Pendidikan Karakter di Sekolah


Strategi Pendidikan Karakter di Sekolah
Pendidikan karakter saat ini sedang ramai dibicarakan oleh kalayak umum. Pendidikan karakter suatu terobosan untuk menciptakan iklim manusia-manusia berkarakter sesuai Pancasila dan UUD 1945 dan dapat dimulai melalui dunia pendidikan yang gencar disosialisasikan di sekolah-sekolah. Hal ini berlaku mulai dari jenjang PAUD/TK, SD, SMP, SMA, hingga Perguruan Tinggi.
Sudah menjadi rahasia umum, saat ini SDM dan tingkah laku, moral bangsa Indonesia turun dan tidak sesuai dengan jati diri bangsa. Utamanya di kalangan generasi muda, mereka tidak hafal nama pahlawan bahkan gaya berpakaian, bergaul dan sebagainya sudah menjiplak negara lain yang dianggapnya lebih maju dan gaul.
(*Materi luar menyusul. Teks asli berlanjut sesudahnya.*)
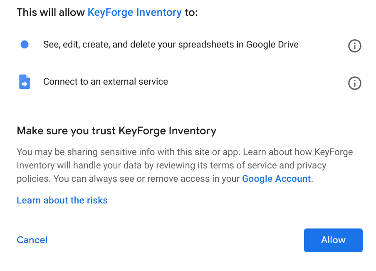Click KeyForge Inventory in the trust heading

(167, 131)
Banyak seks bebas dimana-mana, perampokan, penculikan, tidak adanya rasa kemanusiaan, hormat-menghormati, hilangnya rasa persatuan dan kesatuan merupakan beberapa contoh yang terjadi saat ini.
Untuk itu, pemerintah memberi solusi memberi solusi melalui pendidikan karakter yang dibina dan dikembangkan di sekolah-sekolah agar jati diri bangsa tidak hilang dan setiap generasi memiliki karakter dan kepribadian yang sesuai dengan bangsa Indonesia. Untuk mewujudkannya, diperlukan suatu strategi pendidikan karakter sesuai dengan kondisi siswa, guru, sekolah, dan lingkungan.
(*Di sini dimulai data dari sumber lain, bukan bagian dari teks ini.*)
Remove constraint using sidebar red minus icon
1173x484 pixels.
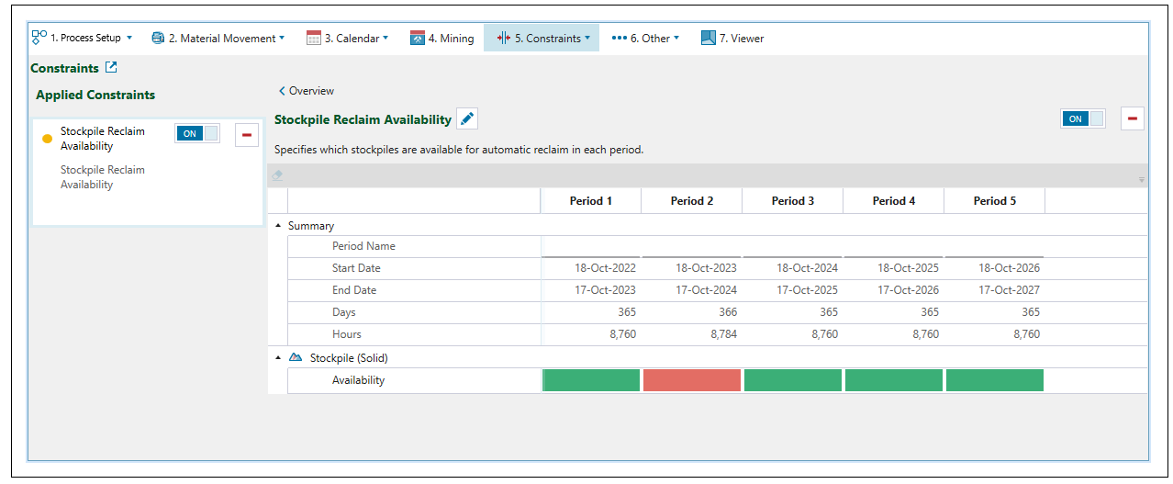[x=246, y=135]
Adapun strategi pendidikan karakter di sekolah antara lain:
a.       Penataan Sosio-Emosional Kultur Akademik Sekolah
Dalam lingkungan sekolah harus dikondisikan agar lingkungan fisik dan sosial-emosional kultu akademik sekolah memungkinkan para peserta didik bersama dengan warga sekolah lainnya terbiasa membangun kegiatan keseharian di sekolah yang mencerminkan perwujudan nilai/karakter. Sekolah harus bisa mengkondisikan dan menata keadaan sosial (interaksi), emosional (pengelolaan emosi diri), dan budaya sekolah yang berkaitan dengan interaksi antar siswa, siswa dengan guru, antar guru, dan warga sekolah dengan masyarakat sekitar. Kegiatan yang  mempengaruhi penataan sosio-emosional kultur akademik sekolah, yaitu:
*      Kegiatan rutin
Kegiatan rutin merupakan kegiatan yang rutin atau ajeg dilakukan setiap saat. Kegiatan rutin dapat juga berarti kegiatan yang dilakukan siswa secara terus menerus dan konsisten setiap saat. Beberapa contoh kegiatan rutin antara lain kegiatan upacara hari Senin, upacara besar kenegaraan, pemeriksaan kebersihan badan, piket kelas, shalat berjamaah, berbaris ketika masuk kelas, berdoa sebelum pelajaran dimulai dan diakhiri, dan mengucapkan salam apabila bertemu guru, tenaga pendidik, dan teman, dan sebagainya.
*      Pengkondisian
Pengkondisian berkaitan dengan upaya sekolah untuk menata lingkungan fisik maupun nonfisik demi terciptanya suasana mendukung terlaksananya pendidikan karakter. Kegiatan menata lingkungan fisik misalnya adalah mengkondisikan toilet yang bersih, tempat sampah, halaman yang hijau dengan pepohonan, poster kata-kata bijak yang dipajang di lorong sekolah dan di dalam kelas. Sedangkan pengkondisian lingkungan nonfisik misalnya mengelola konflik antar guru supaya tidak menjurus kepada perpecahan, atau bahkan menghilangkan konflik tersebut.
*      Kegiatan spontan
Kegiatan spontan dapat juga disebut kegiatan insidental. Kegiatan ini dilakukan secara spontan tanpa perencanaan terlebih dahulu. Contoh kegiatan ini adalah mengumpulkan sumbangan ketika ada teman yang terkena musibah atau sumbangan untuk masyarakat ketika terjadi bencana.
*      Keteladanan
Keteladanan merupakan sikap “menjadi contoh”. Sikap menjadi contoh merupakan perilaku dan sikap guru dan tenaga kependidikan dan siswa dalam memberikan contoh melalui tindakan-tindakan yang baik sehingga diharapkan menjadi panutan bagi siswa lain. Contoh kegiatan ini misalnya guru menjadi contoh pribadi yang bersih, rapi, ramah, dan supel.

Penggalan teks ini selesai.